When you add or remove a role from a user, it can take about an hour for the RBAC changes to take effect on an existing real-time alert. For example, when a user creates a real-time alert, the user’s search filter governs what log data is returned by the scheduled search. If an admin subsequently makes that user’s search filter more restrictive or removes that role from the user, for about an hour, alerts triggered by data that the user’s updated search filter now prohibits will still fire. (Changes take effect immediately for manually run searches.) 
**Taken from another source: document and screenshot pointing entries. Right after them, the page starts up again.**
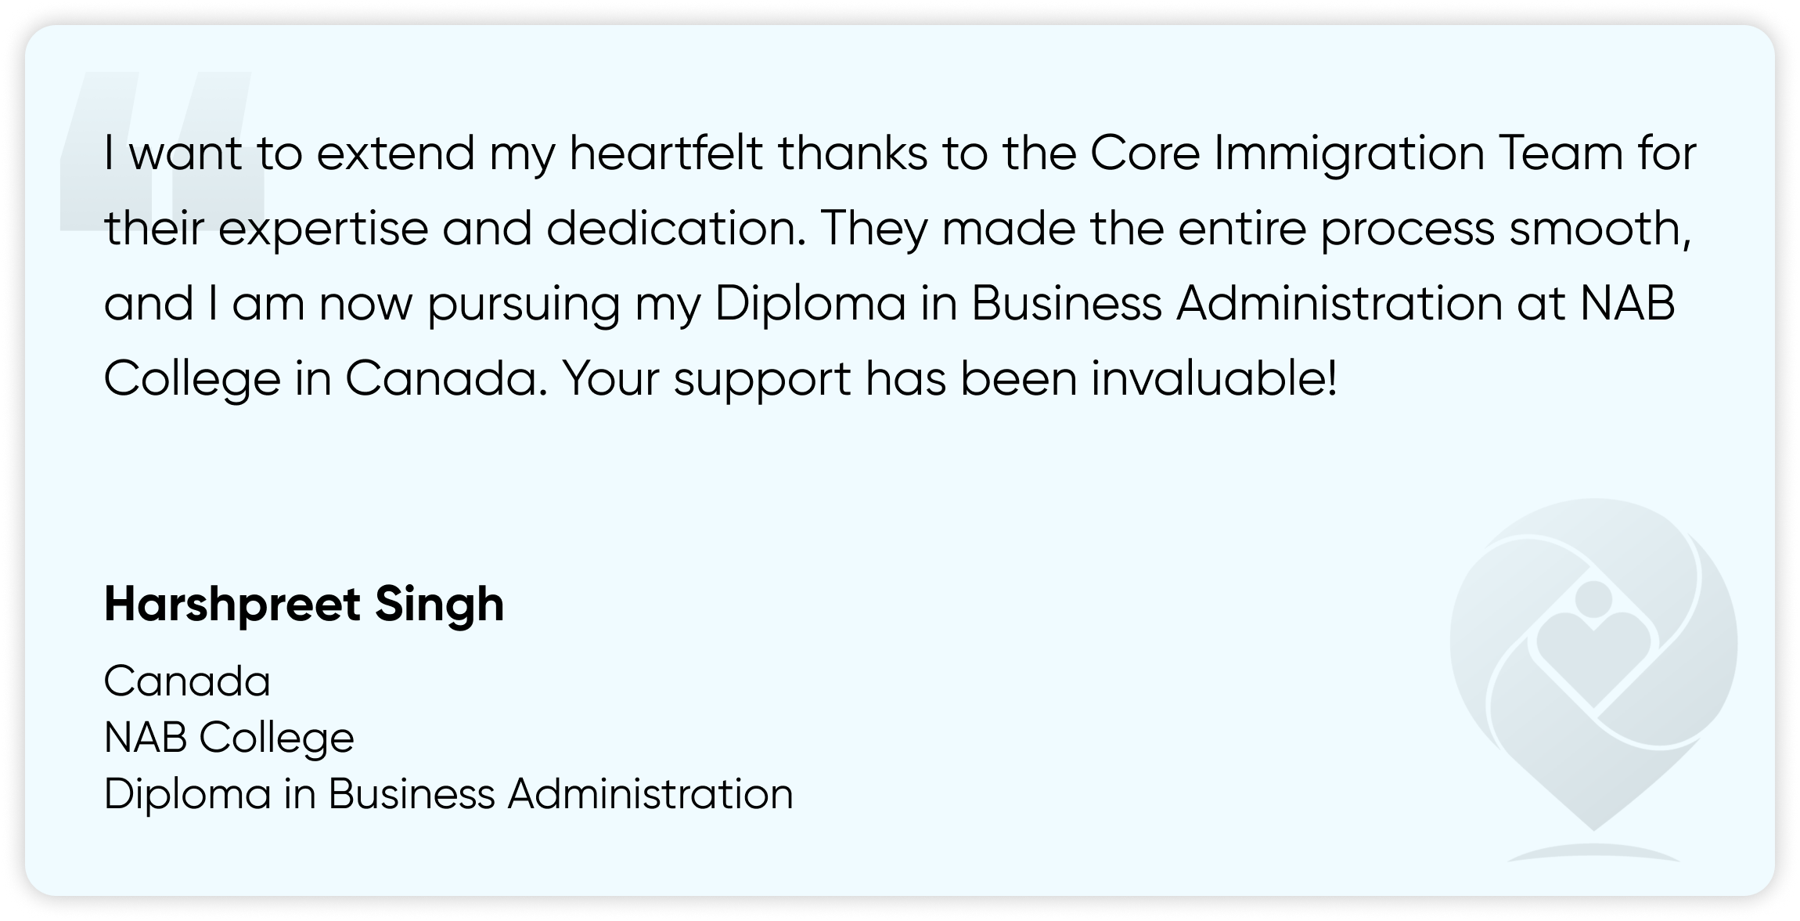The width and height of the screenshot is (1800, 921).
Task: Click the shadow ellipse beneath the pin logo
Action: [x=1593, y=854]
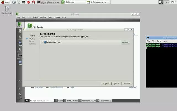The height and width of the screenshot is (111, 177).
Task: Click the Analyze mode sidebar icon
Action: click(x=20, y=56)
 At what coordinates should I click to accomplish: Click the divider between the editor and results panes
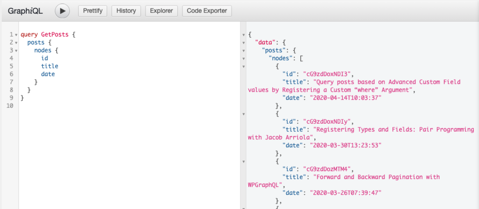[x=241, y=115]
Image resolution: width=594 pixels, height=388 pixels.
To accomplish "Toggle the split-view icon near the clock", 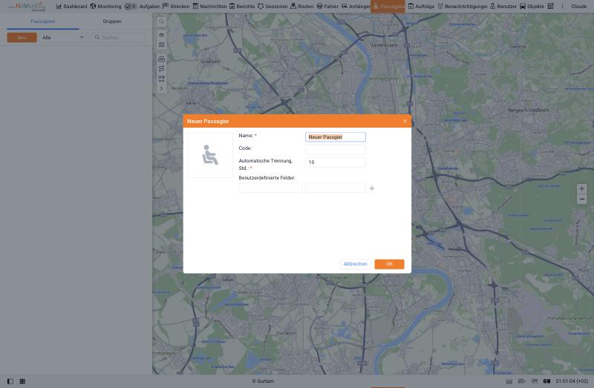I will [x=546, y=381].
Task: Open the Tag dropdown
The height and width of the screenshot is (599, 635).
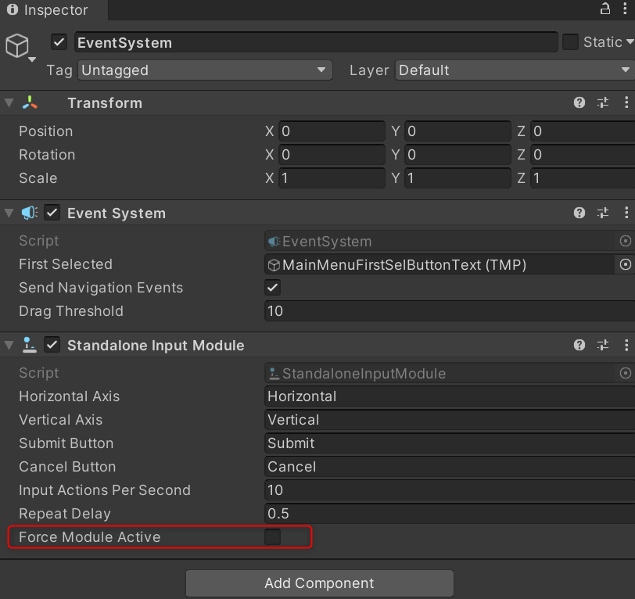Action: [x=205, y=70]
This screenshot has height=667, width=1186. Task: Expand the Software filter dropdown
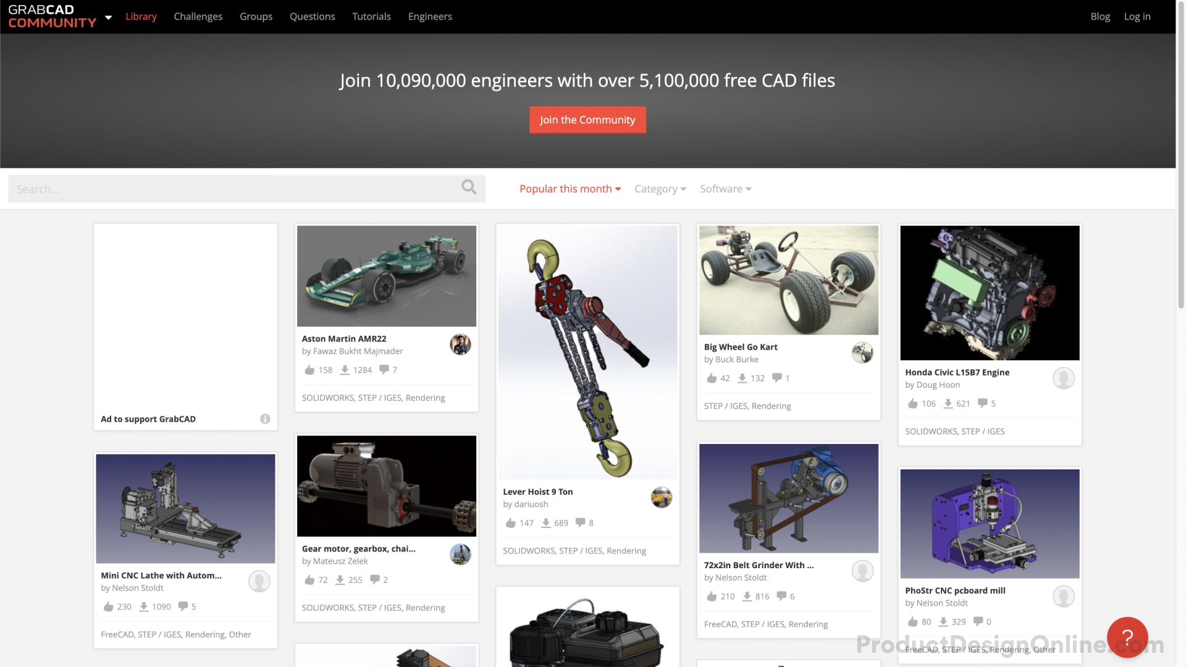pos(724,188)
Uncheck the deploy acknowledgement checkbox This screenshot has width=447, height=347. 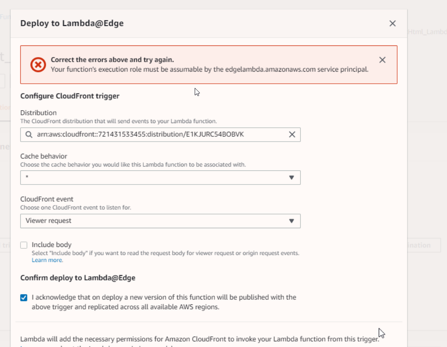(x=24, y=297)
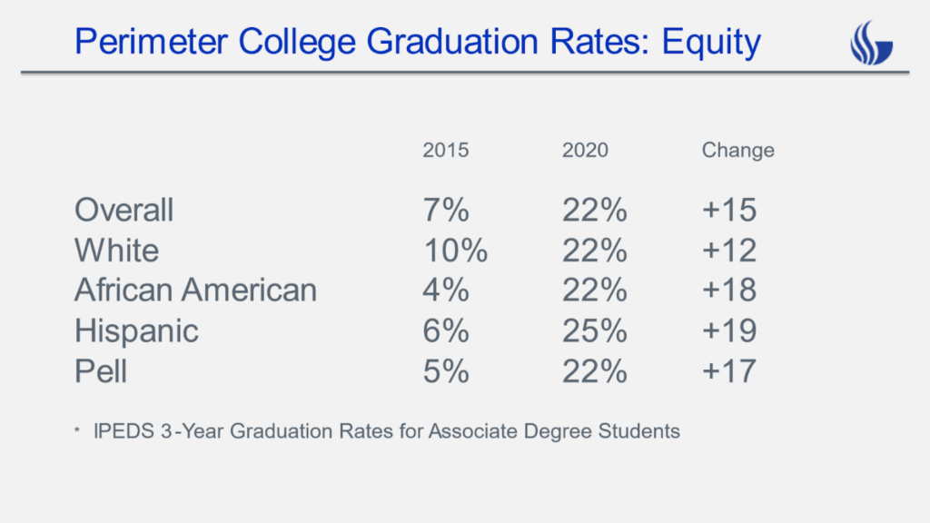Select the Overall row label

click(x=124, y=211)
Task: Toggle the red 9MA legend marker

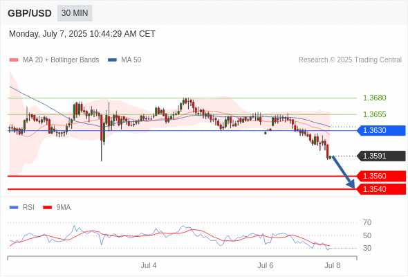Action: 47,208
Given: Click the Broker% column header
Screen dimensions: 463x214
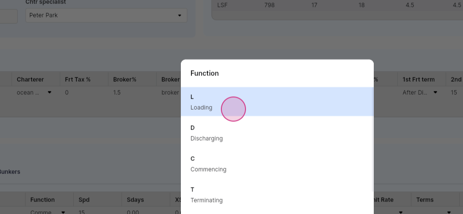Looking at the screenshot, I should tap(124, 80).
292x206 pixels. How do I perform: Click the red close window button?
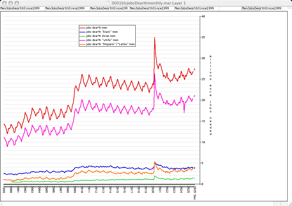(4, 3)
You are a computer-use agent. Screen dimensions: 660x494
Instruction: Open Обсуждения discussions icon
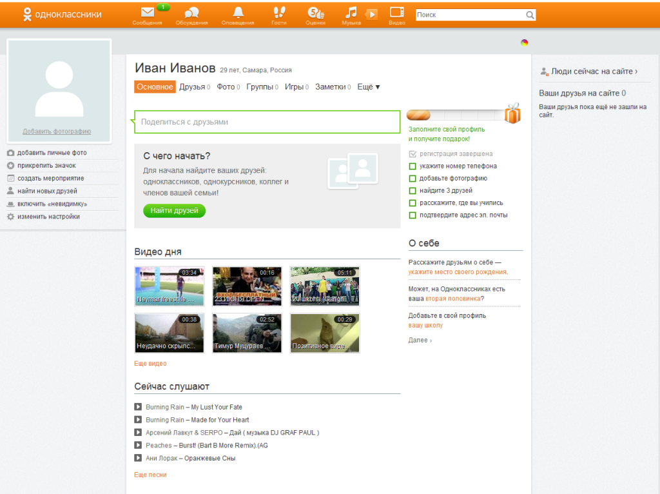click(x=191, y=12)
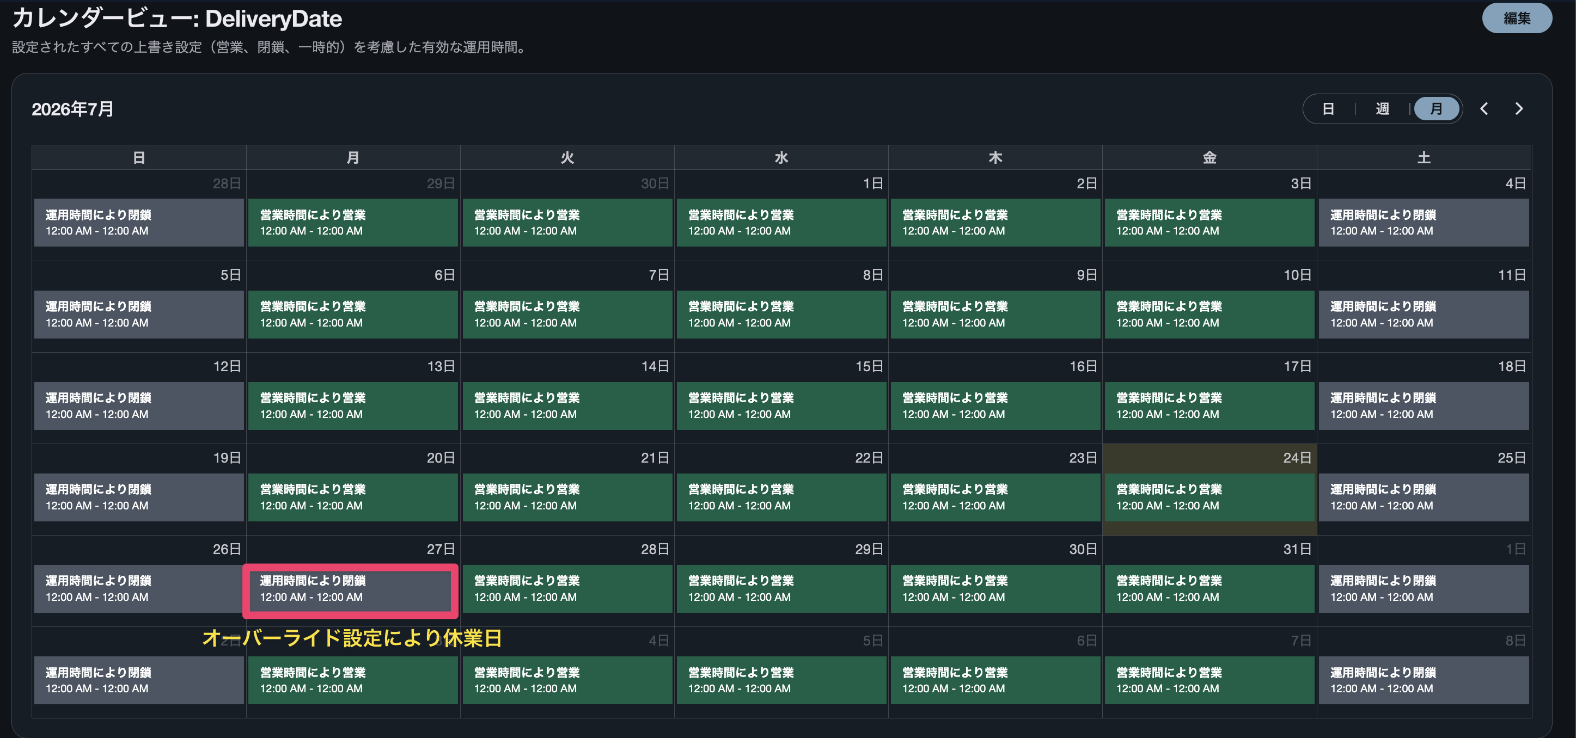
Task: Open the business-hours event on Wednesday 1日
Action: point(781,223)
See which users are assigned to a role

1. Classic UI. In the main Sumo Logic menu select Administration > Users and Roles > Roles.
   New UI. In the top menu select Administration, and then under Users and Roles select Roles. You can also click the Go To... menu at the top of the screen and select Roles.
   
2. Navigate to the role and click the number in the Users column to see a list of users assigned to the role.

Edit a role

To edit a role:

1. Classic UI. In the main Sumo Logic menu select Administration > Users and Roles > Roles.
   New UI. In the top menu select Administration, and then under Users and Roles select Roles. You can also click the Go To... menu at the top of the screen and select Roles.
2. Click the row for the role you want to edit.
3. The current configuration of the role appears in a pane on the right side of the page.
4. Click Edit at the top of the right side of the page.
5. Make your edits. For information about edit options, see Create a role above.
6. After editing the role, click Save.

Delete a role

You can only delete a role to which no users are assigned. Before deleting a role, you must unassign any users currently assigned to it. For information about unassigning a user from a role, see Remove a User from a Role.

To delete a role:

1. Classic UI. In the main Sumo Logic menu select Administration > Users and Roles > Roles.
   New UI. In the top menu select Administration, and then under Users and Roles select Roles. You can also click the Go To... menu at the top of the screen and select Roles.
2. Click the row for the role you want to delete.
3. The current configuration of the role appears in a pane on the right side of the page.
4. Click Delete at the top of the right side of the page.
5. If there are users currently assigned to the role, an error message will appear. Otherwise, you’ll be prompted to confirm that you want to delete the role.